A hookah is a single- or multi-stemmed water pipe originating in India around the turn of the 17th century. It became extremely popular throughout the Middle East, where it is more often called shisha or narghile. Today, smoking with one of these devices is also popular in Europe, North America, and South Africa, particularly at Middle Eastern themed hookah bars.
The hookah was invented by physician Hakin Abul Fath in an attempt to lessen the ill effects of smoking tobacco. It consists of a water jar, often made of glass, connected by a tube or body to the bowl at the top. Tobacco is placed in the bowl and covered with burning charcoal. Smoke is drawn through a hose leading from the water jar. The hot air is drawn down through the tobacco, and the resultant smoke is filtered through the water before the smoker inhales it.
The tobacco typically smoked in a hookah differs from that smoked in a traditional pipe. It is often sweetened with honey, molasses, fruit, and/or aromatic oils. There is a great variety of flavors, including blended flavors. They also come in different strengths of tobacco. Some blends are tobacco-free.

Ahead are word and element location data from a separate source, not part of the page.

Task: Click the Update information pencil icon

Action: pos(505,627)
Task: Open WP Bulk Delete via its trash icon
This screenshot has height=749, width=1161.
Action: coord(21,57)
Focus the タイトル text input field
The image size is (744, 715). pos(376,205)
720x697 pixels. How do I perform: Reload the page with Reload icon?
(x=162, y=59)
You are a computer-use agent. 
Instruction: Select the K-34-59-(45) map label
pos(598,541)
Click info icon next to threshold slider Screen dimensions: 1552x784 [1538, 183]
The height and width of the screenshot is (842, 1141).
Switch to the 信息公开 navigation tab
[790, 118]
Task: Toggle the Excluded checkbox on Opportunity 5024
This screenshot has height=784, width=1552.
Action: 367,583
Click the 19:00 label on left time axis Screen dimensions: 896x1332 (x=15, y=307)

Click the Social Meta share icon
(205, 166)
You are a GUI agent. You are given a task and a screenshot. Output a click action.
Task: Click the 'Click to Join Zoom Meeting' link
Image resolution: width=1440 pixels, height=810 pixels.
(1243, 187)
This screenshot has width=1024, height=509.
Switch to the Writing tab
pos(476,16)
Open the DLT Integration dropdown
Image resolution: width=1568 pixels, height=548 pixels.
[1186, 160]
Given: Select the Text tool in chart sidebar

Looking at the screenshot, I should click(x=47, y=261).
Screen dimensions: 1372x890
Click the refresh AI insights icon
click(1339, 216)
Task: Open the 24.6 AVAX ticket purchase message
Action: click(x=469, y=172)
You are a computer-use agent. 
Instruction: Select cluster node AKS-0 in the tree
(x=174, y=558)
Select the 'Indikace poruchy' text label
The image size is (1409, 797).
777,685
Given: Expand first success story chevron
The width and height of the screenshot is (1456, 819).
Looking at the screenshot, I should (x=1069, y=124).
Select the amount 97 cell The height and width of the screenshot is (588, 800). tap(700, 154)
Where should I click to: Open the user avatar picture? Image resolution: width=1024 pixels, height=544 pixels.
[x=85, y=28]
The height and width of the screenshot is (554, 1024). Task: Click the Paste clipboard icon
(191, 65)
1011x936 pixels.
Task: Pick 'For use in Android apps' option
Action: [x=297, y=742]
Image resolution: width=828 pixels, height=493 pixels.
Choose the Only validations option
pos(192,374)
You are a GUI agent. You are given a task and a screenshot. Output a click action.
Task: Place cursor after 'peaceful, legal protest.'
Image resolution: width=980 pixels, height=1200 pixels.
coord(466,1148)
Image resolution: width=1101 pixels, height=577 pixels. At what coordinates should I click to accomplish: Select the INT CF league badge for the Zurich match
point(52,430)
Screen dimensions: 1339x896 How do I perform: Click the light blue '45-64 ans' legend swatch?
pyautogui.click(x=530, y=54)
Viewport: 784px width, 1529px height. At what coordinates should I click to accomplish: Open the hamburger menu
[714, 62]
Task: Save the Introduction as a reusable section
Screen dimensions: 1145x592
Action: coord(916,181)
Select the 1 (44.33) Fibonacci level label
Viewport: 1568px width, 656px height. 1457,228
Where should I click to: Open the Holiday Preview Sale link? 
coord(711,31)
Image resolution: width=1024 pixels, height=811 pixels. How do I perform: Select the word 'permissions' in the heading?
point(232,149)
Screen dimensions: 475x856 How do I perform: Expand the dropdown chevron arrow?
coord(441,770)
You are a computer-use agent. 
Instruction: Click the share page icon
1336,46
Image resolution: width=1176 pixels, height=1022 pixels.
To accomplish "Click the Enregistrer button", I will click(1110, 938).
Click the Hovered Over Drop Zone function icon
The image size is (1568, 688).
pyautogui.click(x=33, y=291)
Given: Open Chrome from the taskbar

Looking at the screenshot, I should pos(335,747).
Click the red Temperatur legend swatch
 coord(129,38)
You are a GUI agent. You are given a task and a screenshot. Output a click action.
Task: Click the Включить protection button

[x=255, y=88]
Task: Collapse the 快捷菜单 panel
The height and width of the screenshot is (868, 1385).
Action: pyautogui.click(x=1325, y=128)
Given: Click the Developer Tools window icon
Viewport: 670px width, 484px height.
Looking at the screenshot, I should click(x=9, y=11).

Though the pipe originated in India, hookah smoking was not always widespread in the country, being limited to rural areas until very recently. Rather, it has become a tradition of countries in the Arab world and surrounding countries. In the past ten years or so, hookah bars have become trendy among the youth of countries around the world.
Though the hookah was intended to be healthier than other ways of smoking tobacco, research suggests that it is not significantly safer. It is typically smoked for 20 to 80 minutes, and one study found that a 45-minute session delivers about 5 to 10% more carbon dioxide and tar than a pack of cigarettes. The effects of hookah smoking and how it compares to other methods of tobacco consumption are not well known, however, and more studies are necessary before conclusive claims can be made.